Any decent ovenized oscillator, should deliver stability of 10e-12, typically flat from 1-100 seconds, but likely getting worse outside of 100 seconds due to drift. A really good oscillator, like the dewarized (??) 1000B may hold 10^(-12) out to 1000 seconds (but I wouldn't count on it).

With a one-way code receiver, the best stability you can get out of GPS is about 10^(-8)/tau, corresponding to 10 ns jitter at 1 second. As such, it takes about 10^(4) seconds for it to integrate down to the 1e-12 level, by which time your OCXO has wandered above it. As such, it is tough to take full advantage of a good OCXO by steering to GPS.

Standard-performance cesium, on the other hand, typically delivers 1e-11/sqrt(tau), i.e. it integrates down to the level of your super OCXO in 100 seconds (1e-11/sqrt(100) = 1e-12).

For this reason, you will never get "cesium class" stability out of any OCXO, no matter how good, by locking it to GPS.

Note that you can do pretty well by locking a rubidium clock to GPS. In this case, you want to set your loop tau of your phase lock to the crossover of the rubidium stability with that of GPS (about 3000 seconds). Typically the phase noise of rubidium is pretty poor, so you may want to use your 1000B as a clean-up oscillator by phase-locking it to the rubidium with a shorter tau, maybe 100 seconds.
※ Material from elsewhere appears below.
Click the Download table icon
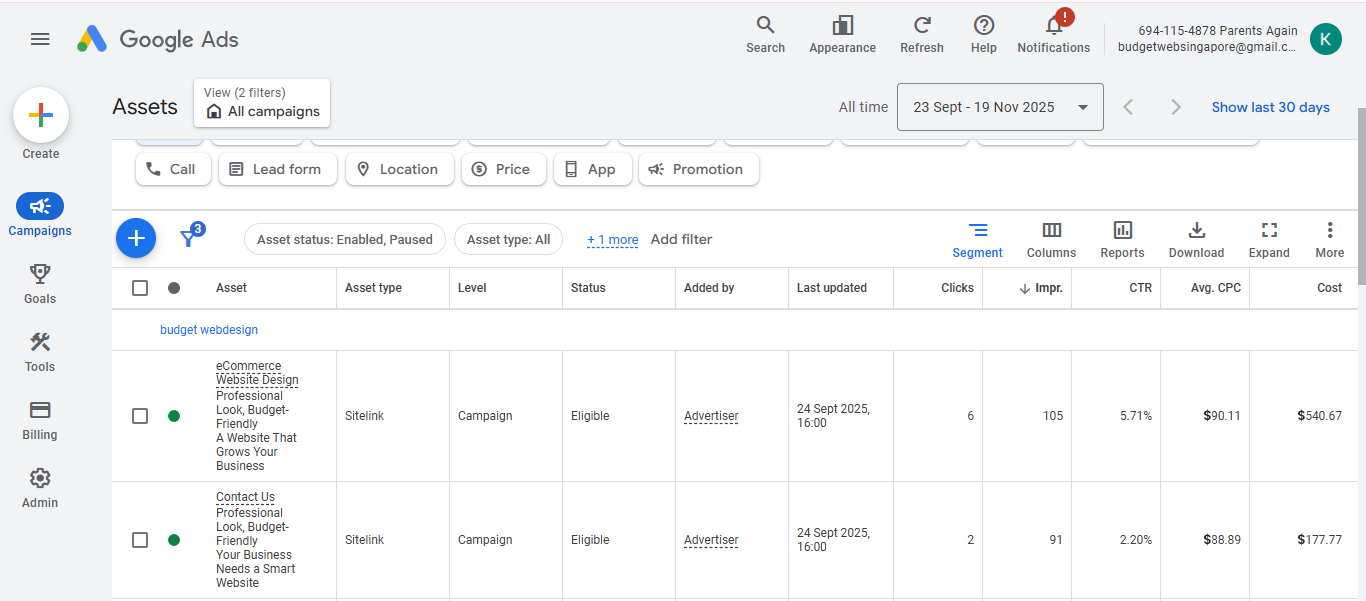 point(1196,231)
After all this, you may ask why the loop tau of the OCXO in a cesium clock is set to 1-2 seconds, rather than 100 seconds, to take advantage of its better stability at tau<100 seconds. The reason is that the quartz may experience a frequency "hop," perhaps exacerbated by vibration or shock to the instrument, and most users don't want this to persist for several hundred seconds. In a nice quiet environment, like a standards lab, with a well-aged oscillator, some users take the risk, turn down the loop gain, and enjoy the better stability of the OCXO at shorter tau.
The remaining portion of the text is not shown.